* **Brief**: Omitting all images, output the entries that follow exactly as written.
☆ ☆ ☆ ☆ ☆
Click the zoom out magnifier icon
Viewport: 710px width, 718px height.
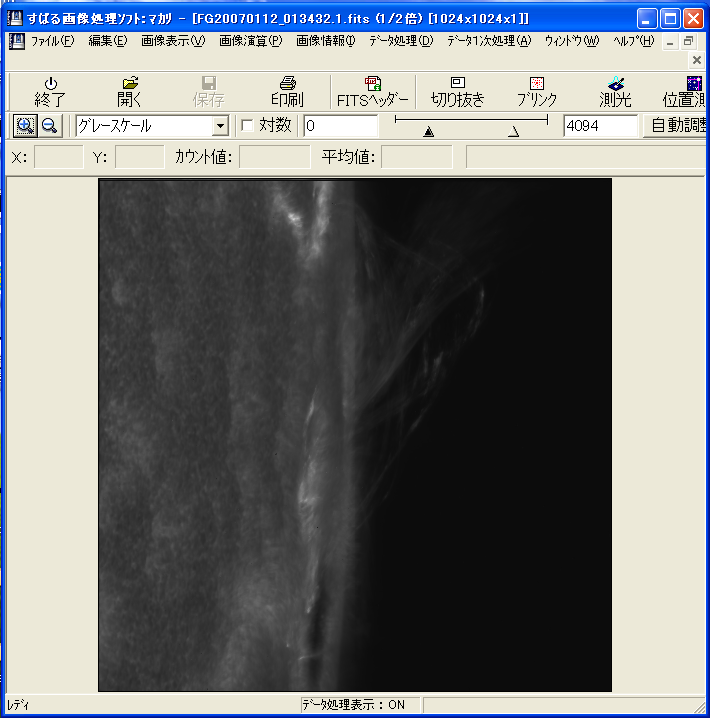coord(49,125)
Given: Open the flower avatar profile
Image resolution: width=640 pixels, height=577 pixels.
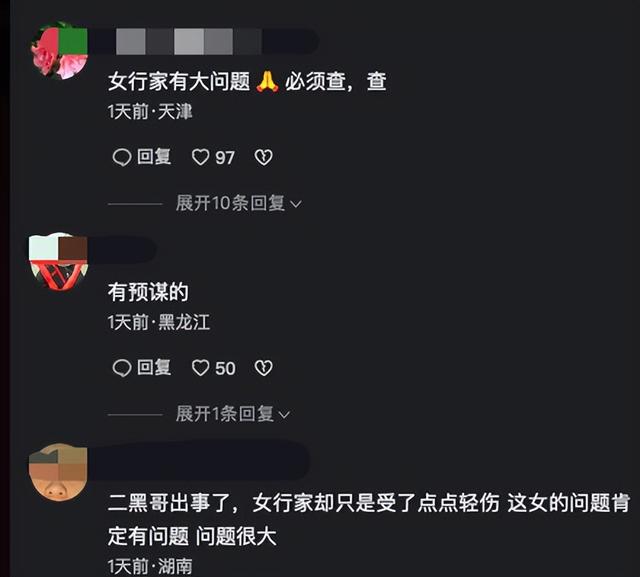Looking at the screenshot, I should pos(60,50).

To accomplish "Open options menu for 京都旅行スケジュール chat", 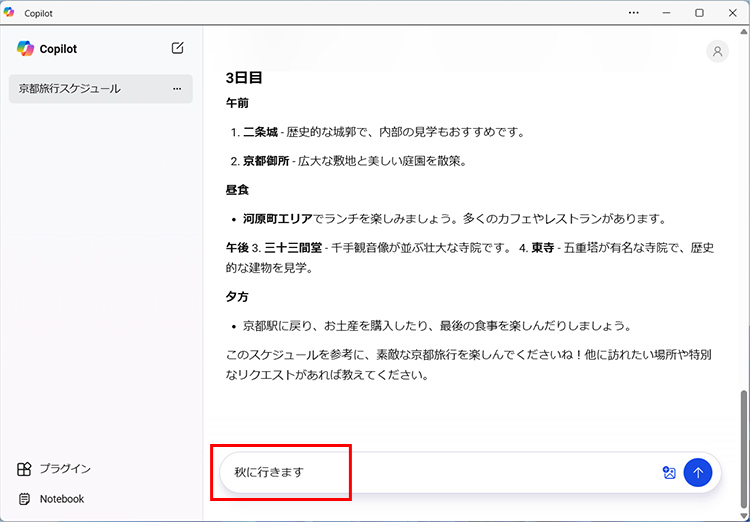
☆ ☆ ☆ ☆ ☆
* **Response area**:
Click the zoom out magnifier icon
Viewport: 710px width, 718px height.
coord(49,125)
Given: Open the flower avatar profile
Image resolution: width=640 pixels, height=577 pixels.
Looking at the screenshot, I should pos(60,50).

To accomplish "Open options menu for 京都旅行スケジュール chat", 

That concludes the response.